P481 Effectiveness and safety profile of biological therapy in inflammatory bowel disease: real life data from an active pharmacovigilance project

Abstract

Abstract Background Biological therapies are now the mainstay for the treatment of Inflammatory bowel disease (IBD). Post-marketing activities become crucial for monitoring the long-term safety. Aim of this project was to evaluate the effectiveness and the safety profile of biologics for the treatment of IBD patients during a prospective pharmacovigilance study.

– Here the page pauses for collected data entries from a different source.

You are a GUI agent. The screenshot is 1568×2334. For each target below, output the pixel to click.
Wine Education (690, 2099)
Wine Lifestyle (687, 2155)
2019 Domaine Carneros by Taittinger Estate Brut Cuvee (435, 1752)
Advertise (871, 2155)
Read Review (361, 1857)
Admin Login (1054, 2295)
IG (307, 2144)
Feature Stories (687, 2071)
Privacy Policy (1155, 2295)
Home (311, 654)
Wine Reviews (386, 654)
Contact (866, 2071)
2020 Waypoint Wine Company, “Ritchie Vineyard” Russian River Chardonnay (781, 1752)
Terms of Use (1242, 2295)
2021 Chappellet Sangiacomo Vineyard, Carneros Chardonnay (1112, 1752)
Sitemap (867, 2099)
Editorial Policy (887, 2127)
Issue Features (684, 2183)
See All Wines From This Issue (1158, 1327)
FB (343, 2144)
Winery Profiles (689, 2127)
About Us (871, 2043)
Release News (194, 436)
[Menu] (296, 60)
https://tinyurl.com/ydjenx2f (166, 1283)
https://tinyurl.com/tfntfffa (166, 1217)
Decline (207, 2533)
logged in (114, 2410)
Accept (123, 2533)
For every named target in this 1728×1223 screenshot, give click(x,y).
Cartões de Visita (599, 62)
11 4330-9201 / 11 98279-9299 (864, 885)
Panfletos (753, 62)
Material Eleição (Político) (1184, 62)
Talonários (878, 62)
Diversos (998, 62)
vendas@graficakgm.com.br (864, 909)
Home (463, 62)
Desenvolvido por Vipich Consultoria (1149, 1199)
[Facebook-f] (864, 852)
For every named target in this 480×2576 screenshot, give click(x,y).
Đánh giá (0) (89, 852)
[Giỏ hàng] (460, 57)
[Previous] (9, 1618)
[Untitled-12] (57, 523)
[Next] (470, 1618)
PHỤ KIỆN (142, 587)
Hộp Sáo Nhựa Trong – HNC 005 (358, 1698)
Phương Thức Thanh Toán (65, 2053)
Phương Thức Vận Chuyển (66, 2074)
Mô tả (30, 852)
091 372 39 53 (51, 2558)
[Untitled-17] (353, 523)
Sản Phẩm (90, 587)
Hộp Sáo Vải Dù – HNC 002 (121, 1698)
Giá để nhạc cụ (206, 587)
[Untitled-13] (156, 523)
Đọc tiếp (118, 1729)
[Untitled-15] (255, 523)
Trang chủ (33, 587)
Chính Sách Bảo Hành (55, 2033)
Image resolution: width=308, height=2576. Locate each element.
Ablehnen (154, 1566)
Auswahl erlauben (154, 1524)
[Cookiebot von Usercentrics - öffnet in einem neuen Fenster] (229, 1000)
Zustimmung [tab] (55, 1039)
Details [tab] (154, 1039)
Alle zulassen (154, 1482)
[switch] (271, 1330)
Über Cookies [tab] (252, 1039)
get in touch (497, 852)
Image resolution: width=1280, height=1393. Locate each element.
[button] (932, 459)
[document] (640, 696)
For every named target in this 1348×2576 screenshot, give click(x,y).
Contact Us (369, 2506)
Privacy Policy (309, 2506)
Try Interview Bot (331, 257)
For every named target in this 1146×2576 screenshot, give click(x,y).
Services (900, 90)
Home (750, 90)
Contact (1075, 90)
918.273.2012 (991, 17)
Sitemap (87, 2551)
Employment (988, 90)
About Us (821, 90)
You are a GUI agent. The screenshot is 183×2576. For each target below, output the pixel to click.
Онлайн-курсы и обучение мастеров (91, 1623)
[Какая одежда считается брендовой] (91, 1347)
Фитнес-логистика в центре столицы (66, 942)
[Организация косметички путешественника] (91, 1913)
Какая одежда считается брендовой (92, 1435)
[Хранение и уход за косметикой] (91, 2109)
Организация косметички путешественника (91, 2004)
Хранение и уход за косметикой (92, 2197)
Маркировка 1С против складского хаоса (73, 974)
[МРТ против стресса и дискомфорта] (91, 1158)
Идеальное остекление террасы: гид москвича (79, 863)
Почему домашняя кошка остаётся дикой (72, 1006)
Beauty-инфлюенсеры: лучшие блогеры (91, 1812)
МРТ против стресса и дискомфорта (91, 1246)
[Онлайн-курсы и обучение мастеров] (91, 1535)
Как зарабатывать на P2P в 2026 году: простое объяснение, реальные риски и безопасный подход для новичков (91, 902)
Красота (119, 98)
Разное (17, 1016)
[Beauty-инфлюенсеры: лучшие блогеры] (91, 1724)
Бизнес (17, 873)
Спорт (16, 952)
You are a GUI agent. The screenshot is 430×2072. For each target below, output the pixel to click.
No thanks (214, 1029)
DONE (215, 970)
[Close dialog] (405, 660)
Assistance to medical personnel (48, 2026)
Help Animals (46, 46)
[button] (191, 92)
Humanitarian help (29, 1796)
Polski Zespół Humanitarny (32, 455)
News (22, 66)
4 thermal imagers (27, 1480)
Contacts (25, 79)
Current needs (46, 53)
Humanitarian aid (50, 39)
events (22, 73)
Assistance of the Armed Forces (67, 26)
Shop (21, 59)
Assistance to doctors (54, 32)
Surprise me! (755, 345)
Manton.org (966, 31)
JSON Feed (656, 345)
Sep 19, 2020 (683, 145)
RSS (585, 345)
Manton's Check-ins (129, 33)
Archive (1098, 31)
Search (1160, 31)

Methods From January 2017 to December 2020, all patients with Crohn’s Disease (CD) and Ulcerative Colitis (UC) treated with at least one biologic agent at the start of the study or commenced a biologic during the study period were enrolled. Demographic, clinical, and disease-related data were collected. A descriptive analysis of patients’ characteristics at the index date was performed. Moreover, an analysis of all adverse events (AEs) and all primary/secondary failures expressed as number of AEs or failures/10 treatment years was carried out taking into account the total years of treatment for each biologic including all patients treated with a biologic at least once during the follow-up period. Results A total of 654 patients were enrolled, 58.4% with CD and 41.6% with UC. Mean age (±SD) was 44 ± 17 years and 59.0% were males. At the index date, the following treatments were used: 40.8% adalimumab (ADA), 33.3% infliximab (IFX), 21.3% vedolizumab (VED), 2.4% ustekinumab (UST), and 2.1% golimumab (GOL). Patients naïve for biologic therapy were 79.1%. The total years of treatment were 887 yrs for ADA, 663 yrs for IFX, 309 yrs for VED, 89 yrs for UST, and 51 yrs for GOL. Data for AEs and failures were the following: IFX – 1.1 AEs and 0.8 failures, ADA – 0.8 and 0.9, VED – 1.1 and 1.8, GOL – 1.2 and 3.4, and UST - 1.4 and 0.9, respectively (Tab.1). During follow-up, 196 AEs were reported. Infections mainly occurred in patients treated with GOL and ADA (8.7% and 7.6%, respectively), skin reactions in patients treated with ADA (7.6%), while infusion related reactions with IFX (12.6%). A higher frequency of malignancies was observed in patients on treatment with VED (3.4%). Conclusion There were no major differences for AEs between the different treatments, but a higher frequency of failures with GOL and VED, both rarely used as first line therapies. Nevertheless, the acquisition of data from clinical practice should be endorsed to better define the safety and efficacy profile of new biologic agents in IBD.